[Word and element locating data]
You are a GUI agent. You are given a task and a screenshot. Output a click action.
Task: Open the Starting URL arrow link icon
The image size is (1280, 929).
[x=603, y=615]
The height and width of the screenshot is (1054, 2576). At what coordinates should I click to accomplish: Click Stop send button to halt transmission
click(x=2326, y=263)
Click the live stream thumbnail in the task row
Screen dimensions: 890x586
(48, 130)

* GIVEN TASK *
Quote every line of these records word for word.

* EXERCISE RESPONSE *
You are a GUI agent. You are given a task and a screenshot. Output a click action.
Task: Open the Starting URL arrow link icon
The image size is (1280, 929).
[x=603, y=615]
The height and width of the screenshot is (1054, 2576). At what coordinates should I click to accomplish: Click Stop send button to halt transmission
click(x=2326, y=263)
Click the live stream thumbnail in the task row
Screen dimensions: 890x586
(48, 130)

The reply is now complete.